Each company’s performance is evaluated on a monthly basis by KKR’s powerful portfolio committee. Chaired by Mr Kravis and/or his partner George Roberts, the committee divides KKR-owned companies into three baskets: the good performers, those on the watch list and ones in need of immediate attention. Currently, no more than two or three of KKR’s 30-plus companies are believed to be in the dreaded third category. To keep it that way, the overlords of West 57th St pay painstaking attention to one metric above all else: cash generation.

At KKR, the various iterations of the firm’s internal structure are referred to as “versions”: a term that evokes the see-sawing dynamics of the technology industry.

In the firm’s parlance, Version One, in 2000, was the move to divide the staff along 16 industry groups, a departure from the generalistic approach of the past that seemed necessary after a few high-profile investments, including Regal Cinemas, turned sour.

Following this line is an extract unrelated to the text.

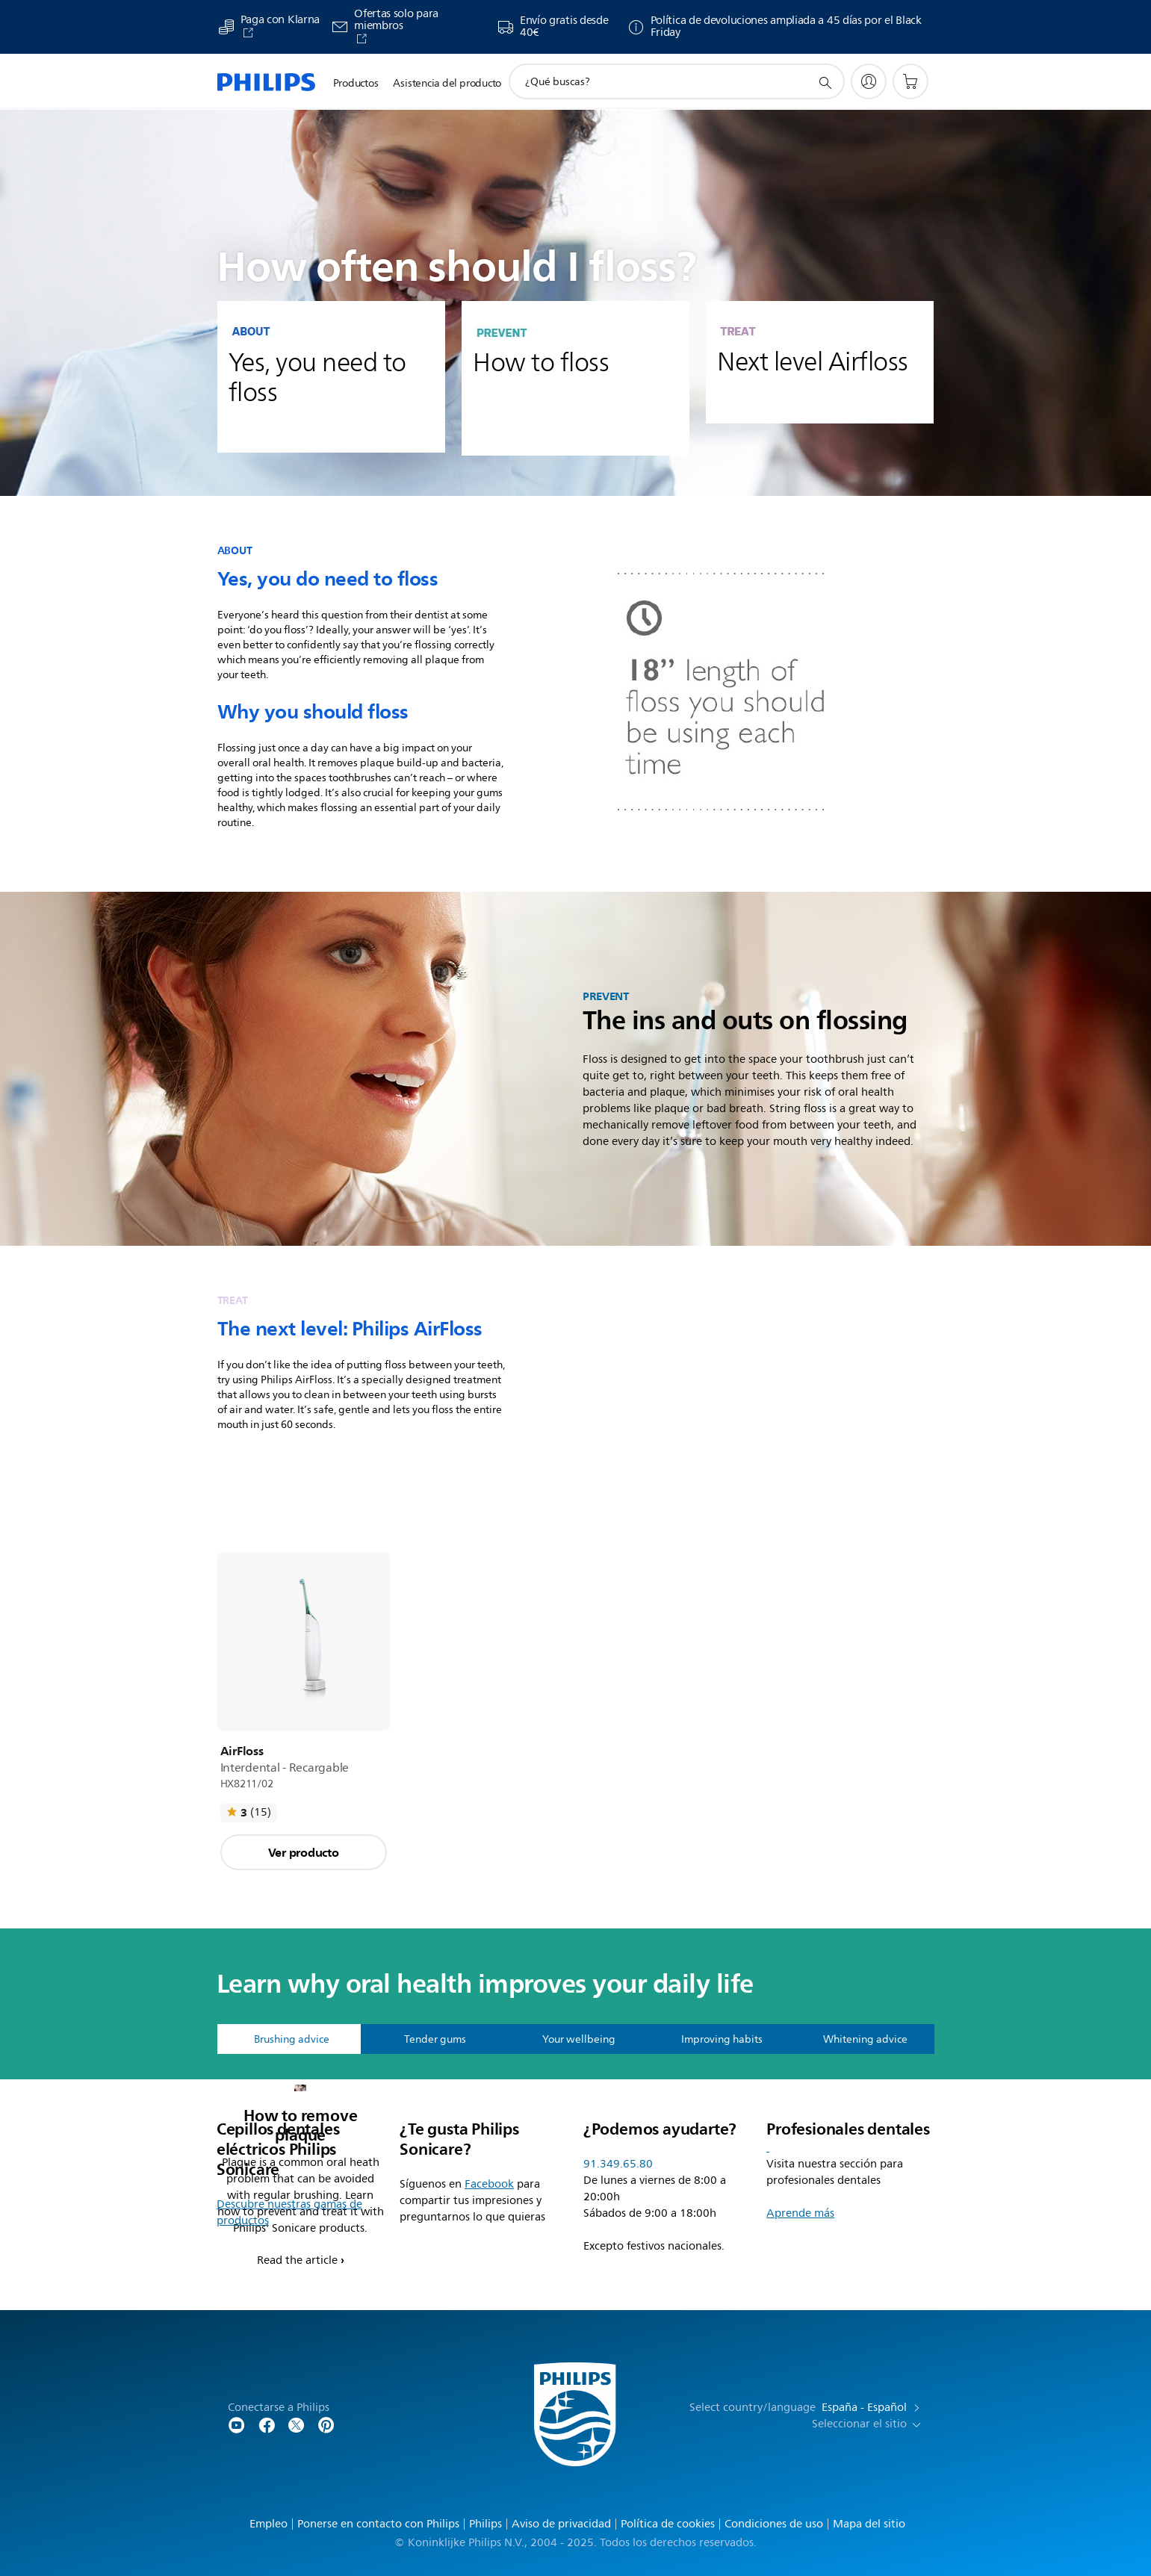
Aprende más (800, 2213)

Four years later came Version Two: the number of industry groups was narrowed from 16 to nine to make sure a slow period in one sector would not leave too many KKR executives idle.

The current version, which coincided with the boom in deal-making of the past two years, is described internally as “the creativity phase”: a search for new sectors and new techniques to invest the huge cash pile at KKR’s disposal.

And yet, KKR’s innovative approach to its stewardship of companies is anything but plain sailing. Toys “R” Us, for example, lost $384m in the year to January 2006, mostly as a result of costs related to the buy-out. It swung back into an $85m profit in the year to February 2007 but in a recent regulatory filing said it had been forced to delay its annual report due to a “material weakness in its internal controls”.

KKR’s challenge is to prove that it can use its financial might and managerial savvy to ensure that another difficult case does not join the small number of KKR failures.